The third requirement is a view on the range of future needs to be met, including how Britain’s demography, industrial structure and locations of activity may change. We also need an analysis of how the consequential demands on the system might be managed in response to things like climate change policy, system capacity, crowding and congestion.
Slavishly providing the infrastructure to meet whatever demands might be predicted to come along—also known as “predict and provide”—is a policy approach that has been questioned for years (though this is exactly what HS2 was). But it is simplistic to argue, as some do, that because policies such as the shift to a net zero economy may imply that we cannot allow the full predicted growth in road traffic to take place, that we must not provide any extra capacity. This would be a recipe for the worsening of crowding and congestion. Propositions about the need to reduce traffic growth and for people and industry to change their mode of travel are plentiful, but realistic discussions of how that is going to be achieved are a rarity.

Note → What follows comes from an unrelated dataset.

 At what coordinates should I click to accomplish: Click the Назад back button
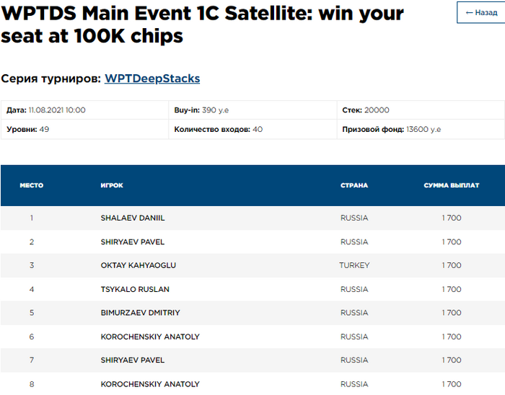[x=481, y=12]
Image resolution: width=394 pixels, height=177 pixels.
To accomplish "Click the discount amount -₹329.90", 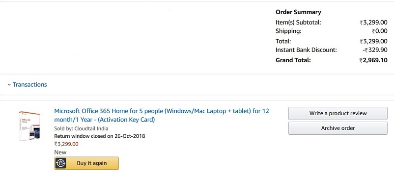I will coord(375,50).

Improving bus and rail services is an important part of this, but the reality is that, at a feasible cost to the public purse, their contribution can only be very limited. If it is not to be by some form of physical rationing (poor service, crowding, congestion: always second-best mechanisms) it must be by substantial increases in fuel duty or other charges to use the road.
Changes in policy on pricing and taxation should be at the heart of transport strategy, but they are rarely discussed. Ministers are reluctant to engage, ducking the matter on the grounds that it is subject to Treasury fiscal policy. Government as a whole finds the topic all too difficult and sets national train fares and road fossil-fuel duties in ways that are politically convenient. The determination of demand to be served, pricing, taxation, revenues and funding, and the infrastructure capacity to be provided, should all be discussed as one piece—but they never are. A future national government will have to take a position on transport taxation and pricing in the context of the general fiscal situation, not least because the national policy of electrifying road transport implies a loss of £10 to £15bn per year of fuel duty revenues by 2035.
Clarity on overall transport strategy is more urgent than rail reform. Whatever the next government decides, the present system will have to be made to work as well as possible. Indeed, there is a risk that struggling for years with ill-defined rail reform is distracting everybody’s attention from the real problems that railway policy will continue to face. In the meantime, most rail passengers will loyally continue to try to reach their destinations in spite of the quality of service being poorer than they, and the taxpayer, have a right to expect.